It only takes a few missteps like missing a payment or exceeding your credit limit to turn a healthy credit situation into damaged one. Before you know it, the bills are piling up and you’re deep into credit card debt.
If you find yourself in this situation, there’s a right way to reduce credit card debt and a wrong way. Below are some common mistakes people make when trying to reduce large amounts of credit card debt. Although some of these methods may seem like good options, they’re likely to get you into more trouble:
4 MAJOR NO-NO’S
- DON’T get a home equity loan to pay everything off: It may seem like the simple solution – but in reality, you’re gambling with your home to pay off your credit cards. And it’s not cheap. Why don’t you create a budget and start managing your money correctly? The truth is, most people who shuffle their debt around without changing old habits not only end up with a second mortgage, but even more debt problems.
- NEVER use your 401(K) or retirement savings to pay off debt: The tax advantages that apply to your retirement accounts will not only be lost, but you’ll pay twice! You’ll pay a 10% penalty for early withdrawal and taxes on the full withdrawal amount – meaning you’ll only get about 65% of the money you take out of your retirement account. DON’T DO IT!
- Don’t ‘Rob Peter to Pay Paul’ with a cash advance : Applying for a new credit card and taking out a cash advance to payoff your old credit card is BAD IDEA. Not only is there a 3% fee to worry about, but the exceptionally high interest rate will go into effect the minute you initiate the process. Cash advances are a bad idea for any reason!

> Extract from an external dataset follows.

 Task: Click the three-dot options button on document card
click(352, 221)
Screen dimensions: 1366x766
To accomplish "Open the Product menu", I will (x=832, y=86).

- Just say NO to payday loans / advances. APR’s on payday loans can be as high as 35% with a wide range of fees. Why would you take out a high rate loan to payoff your debt? Even if you’re paying just as much with your credit cards – you’re accomplishing nothing.
If you’re trying to reduce your debt, the first step is to change your attitude and have a realistic game plan. It’s not going to happen overnight! It takes time and persistence to get your credit back on track.

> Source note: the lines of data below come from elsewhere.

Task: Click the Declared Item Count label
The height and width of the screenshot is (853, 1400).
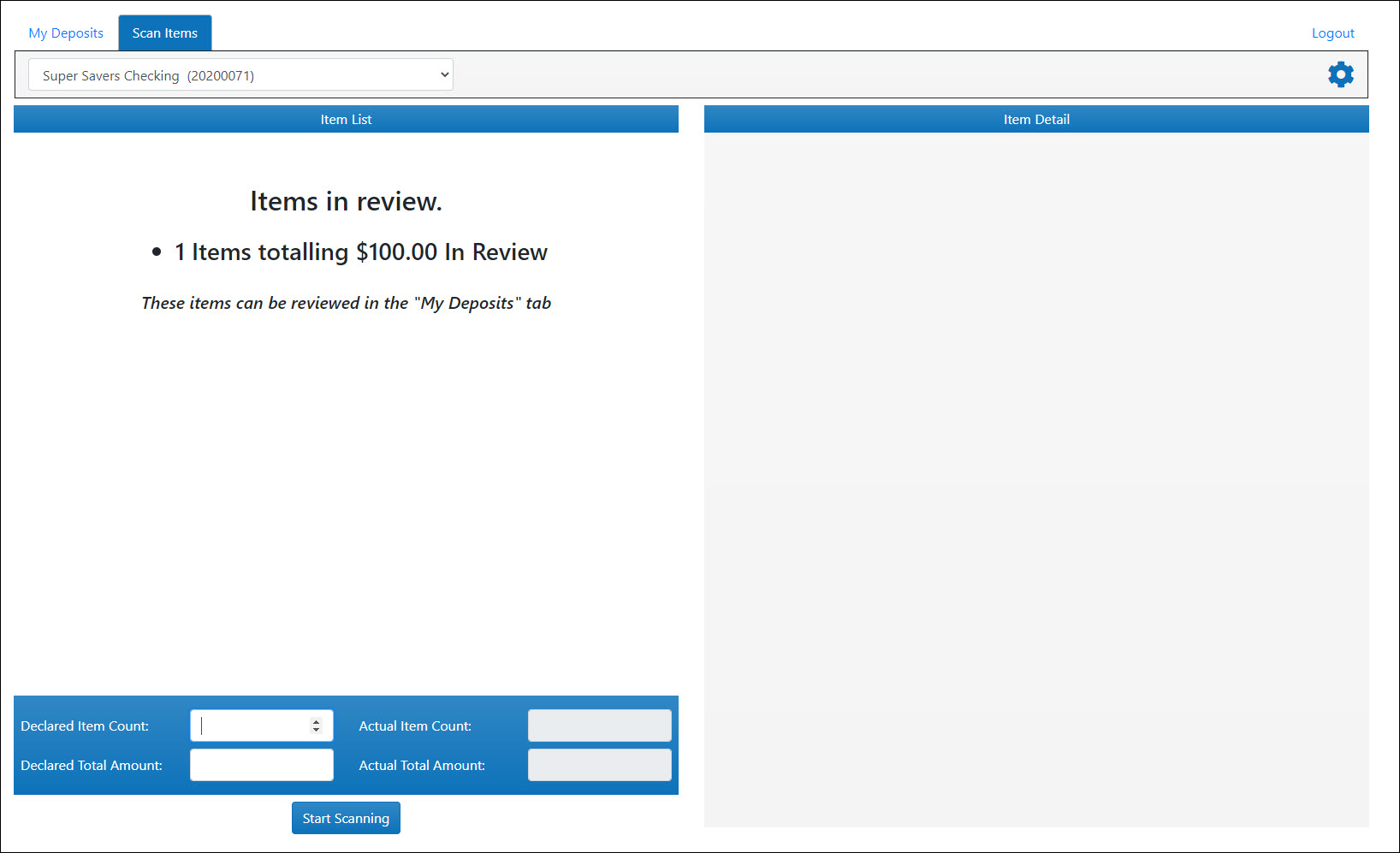Action: coord(85,726)
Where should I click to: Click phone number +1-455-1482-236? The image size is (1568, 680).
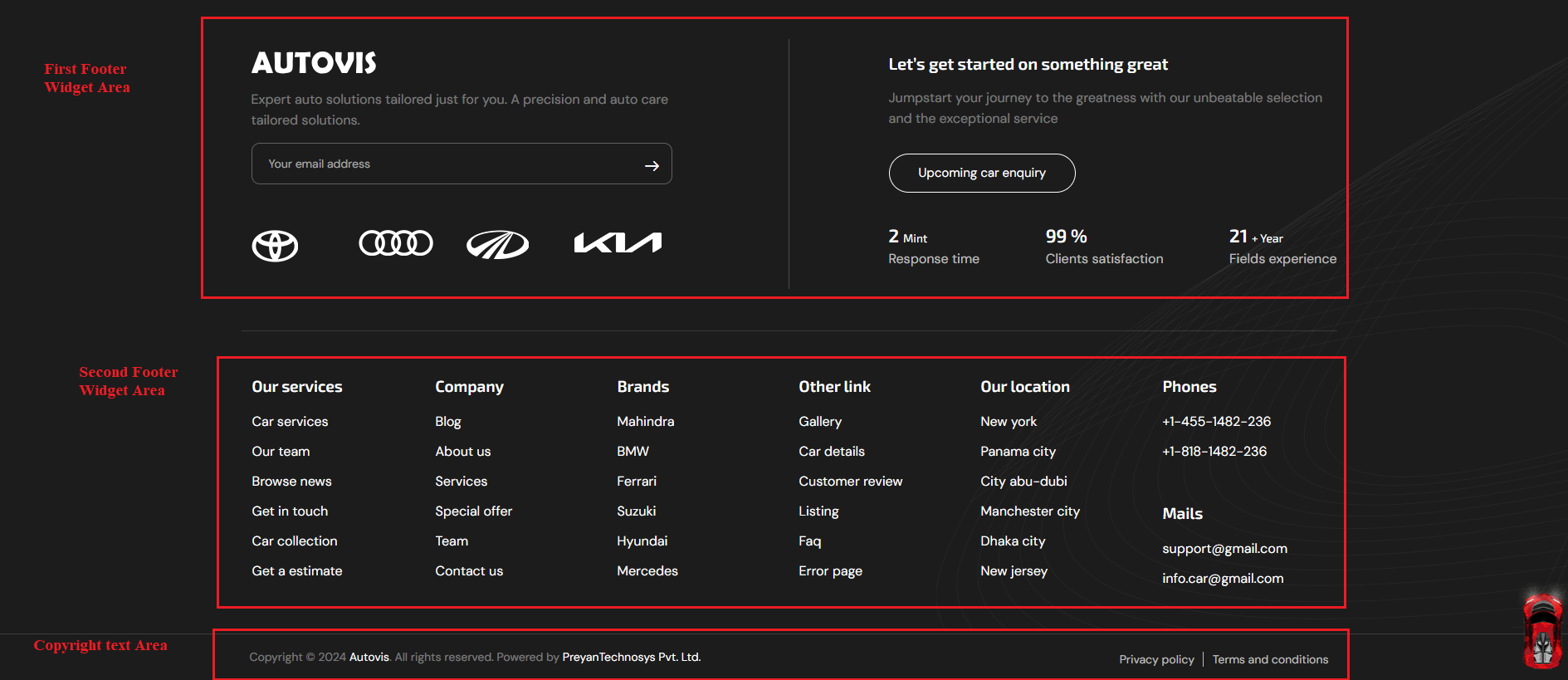[x=1217, y=422]
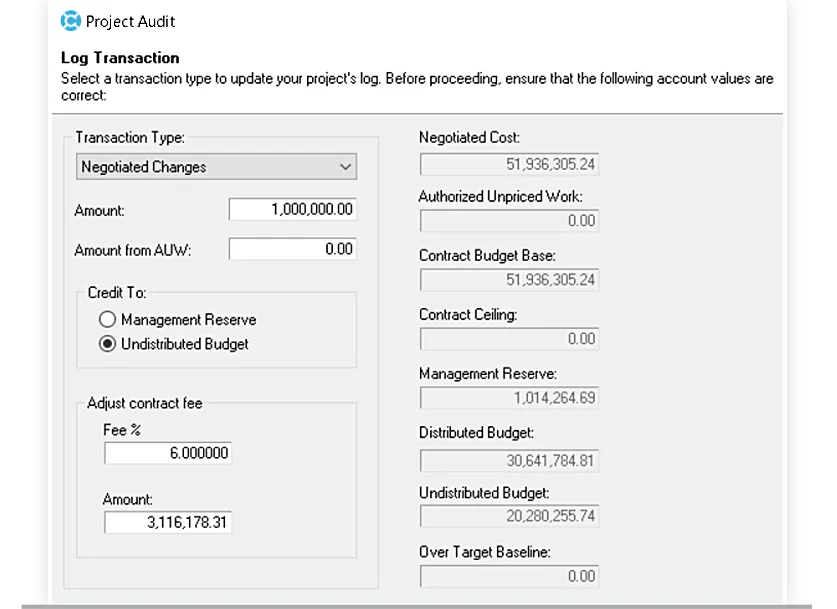This screenshot has height=609, width=837.
Task: Click the Over Target Baseline field
Action: (509, 576)
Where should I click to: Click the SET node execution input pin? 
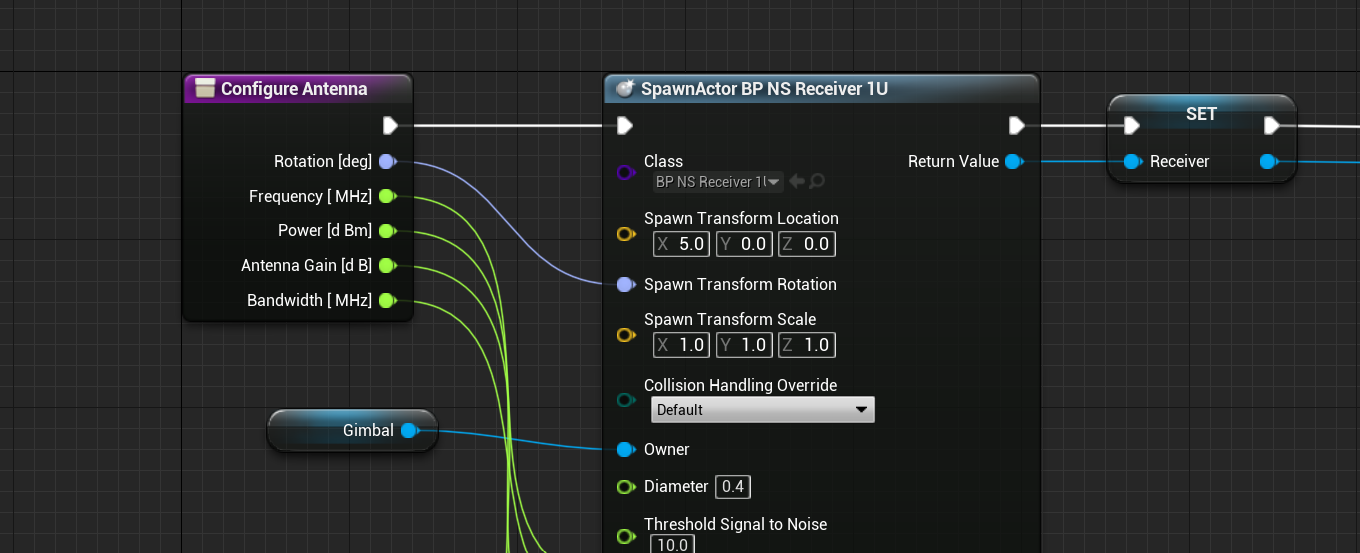[1131, 126]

Cutting up your credit cards is probably a good idea if you can’t control your impulses. Try to live on cash and checks – and, more importantly, live within your means. Once you start chipping away some of your debt, you might consider a good 0% APR credit card so you can transfer your remaining balances and pay zero interest. This could help you reduce your debt even faster if you can avoid making too many new purchases.